The 5-Phase Evaluation
We don't test your app the way a diligent student uses it. We test it the way a shortcut-seeking student games it.
The Core Methodology
Most app reviews are opinions. Invariant is an audit.
We deploy an agent that uses your app the way a cognitive miser would — actively trying to succeed without doing the intended thinking. Every violation is documented with evidence. Every pass is verified under adversarial conditions.
The result: a diagnosis, not a score.
Domain Sheet
Define What We're Testing
Before we touch your app, we define the evaluation criteria specific to your domain.
We establish:
- →Target Cognitive Process — The mental work that must happen for learning to occur
- →Knowledge Components — The smallest teachable units we'll test
- →Active Production Requirements — What counts as real output in your domain
- →Shortcut Strategies — The specific exploits we'll attempt
This ensures we're testing whether your app produces learning — not whether it has nice UX.
Domain Sheet — Your app's custom evaluation specification
Triage Pass
Fast Structural Check
We run your app once as a normal user. Then we run it as an adversarial user.
Questions we answer in minutes:
- •Can we succeed without the target cognitive process?
- •Can we bypass mastery checks entirely?
- •Is progress driven by passive recognition instead of active production?
- •Does time-on-task substitute for demonstrated competence?
If we find a fatal flaw here, we stop.
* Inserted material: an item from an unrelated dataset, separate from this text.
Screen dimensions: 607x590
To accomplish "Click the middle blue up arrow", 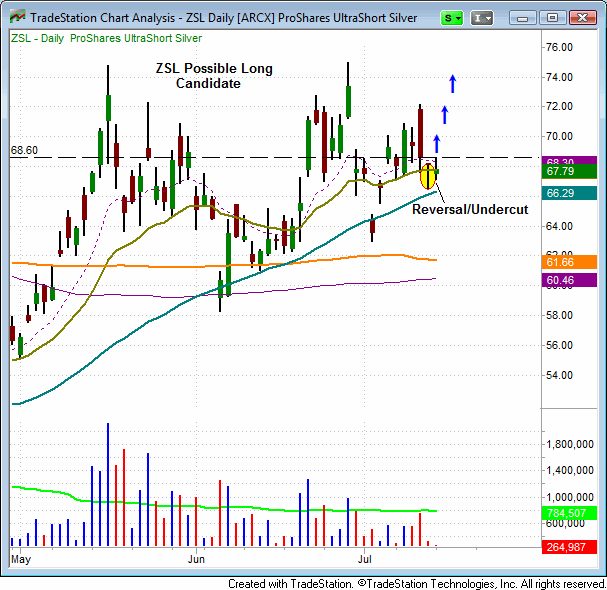I will (444, 113).
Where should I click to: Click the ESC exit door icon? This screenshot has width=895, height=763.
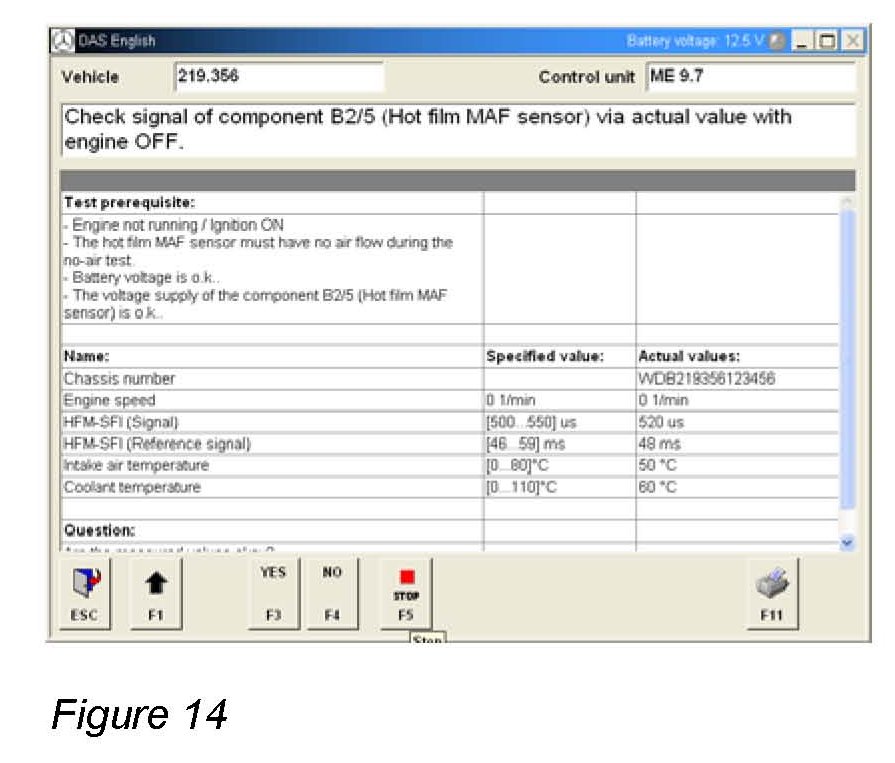pyautogui.click(x=84, y=594)
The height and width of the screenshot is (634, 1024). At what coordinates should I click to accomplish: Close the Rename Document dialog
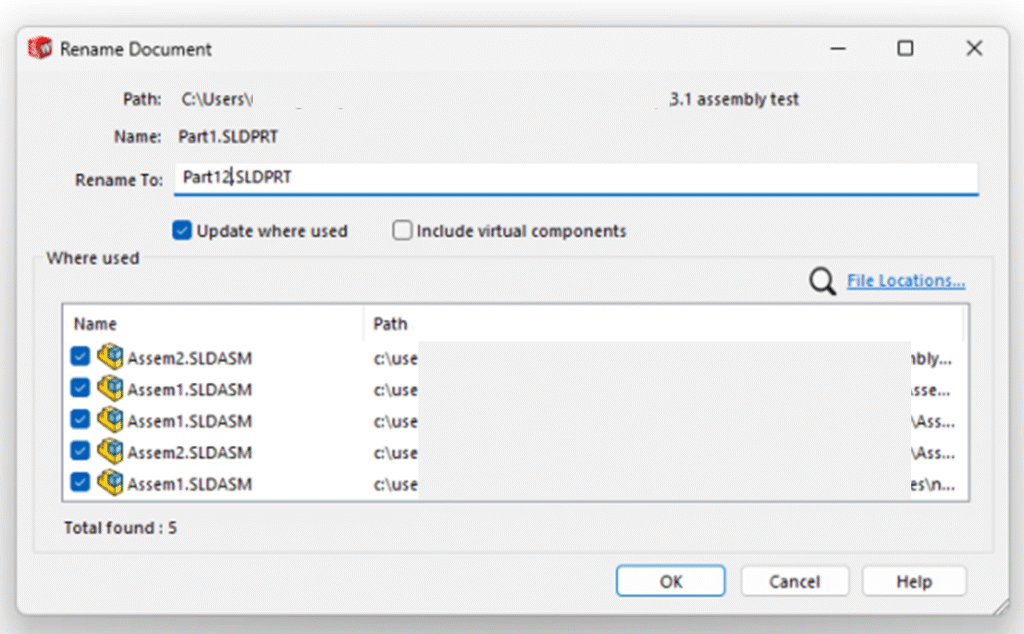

Your app is structurally unreliable.
Triage Verdict — Pass/Fail with evidence documentation
Instruction Loop Audit
Deep Single-KC Trace
We pick one knowledge component and trace it through your entire instructional loop:
| Stage | What We Observe |
|---|---|
| Instruction | How is the KC introduced? |
| Practice | What response format is required? |
| Error | We intentionally fail in 2-3 distinct ways |
| Remediation | Does the app diagnose and correct, or just repeat? |
| Mastery Gate | Is the decision binary and diagnostic? |
| Progression | What unlocks the next content? |
Critical distinction: We're not checking if feedback exists. We're checking if errors are detectable, localizable, interpretable, and actionable.
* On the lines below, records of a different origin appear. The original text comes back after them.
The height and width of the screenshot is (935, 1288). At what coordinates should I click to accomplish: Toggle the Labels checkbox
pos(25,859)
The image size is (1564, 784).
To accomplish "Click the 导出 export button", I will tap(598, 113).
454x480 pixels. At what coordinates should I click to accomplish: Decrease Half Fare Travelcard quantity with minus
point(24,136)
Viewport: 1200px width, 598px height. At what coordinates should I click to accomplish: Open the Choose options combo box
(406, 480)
Loop Trace — Step-by-step documentation with invariant scoring
Breadth Sampling
Full Invariant Audit
Compliance can't be a one-screen illusion. We sample across your entire app:
Early content
Where first impressions form
Mid-sequence content
Where complexity increases
Transition points
Where skills integrate
Harder steps
Where gaps and struggles surface
Every sample point. All 11 invariants. Full evidence documentation.
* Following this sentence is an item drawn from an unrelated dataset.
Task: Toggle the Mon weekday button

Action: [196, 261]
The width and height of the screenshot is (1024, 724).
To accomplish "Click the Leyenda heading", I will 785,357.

Complete Invariant Scoresheet — Pass/Fail per invariant with reproduction steps
External Validation
Reality Check
Your app claims mastery. We verify it.
Cold Probes
Same knowledge component, different surface form, no supports. Can the learner perform without the app's scaffolding?
Delayed Probes
Same test after time passes. Did learning stick, or just session memory?
The Verdict
If your "mastered" users fail our probes, your mastery claims are inflated. The app doesn't get to define its own success.
Probe Results — External validation data with mismatch analysis
Diagnostic Report
Your Report
You receive two outputs:
Public Verdict
Simple. Binary. Defensible.
Developer-Facing Diagnosis
Exactly what violated which invariant where:
- • Reproduction steps for every violation
- • Screenshots and screen recordings
- • Severity ratings (Critical / Major / Minor)
- • Specific fix suggestions
- • Priority order for remediation
This isn't a score to argue about. It's evidence to act on.
We Try to Break Your App
Our adversarial testing protocol includes systematic attempts to succeed without learning:
Rapid Guessing
Random tapping faster than reading/thinking is possible
Retry-Until-Lucky
Repeating until correct answer is guessed
Pattern Exploitation
Using answer position, repeated sequences, predictable stems
Hint Abuse
Using hints to reveal answers rather than scaffold thinking
Context Cueing
Inferring answers from pictures, layout, or frames
Recognition Gaming
Eliminating wrong answers vs. generating correct ones
Mode Switching
Finding escape hatches or alternative easier paths
Time Farming
Accumulating progress through time-on-task rather than mastery
If any of these strategies yield "success" in your app, you fail Invariant 1.
The goal isn't to be harsh. It's to find what your users will find — before they find it.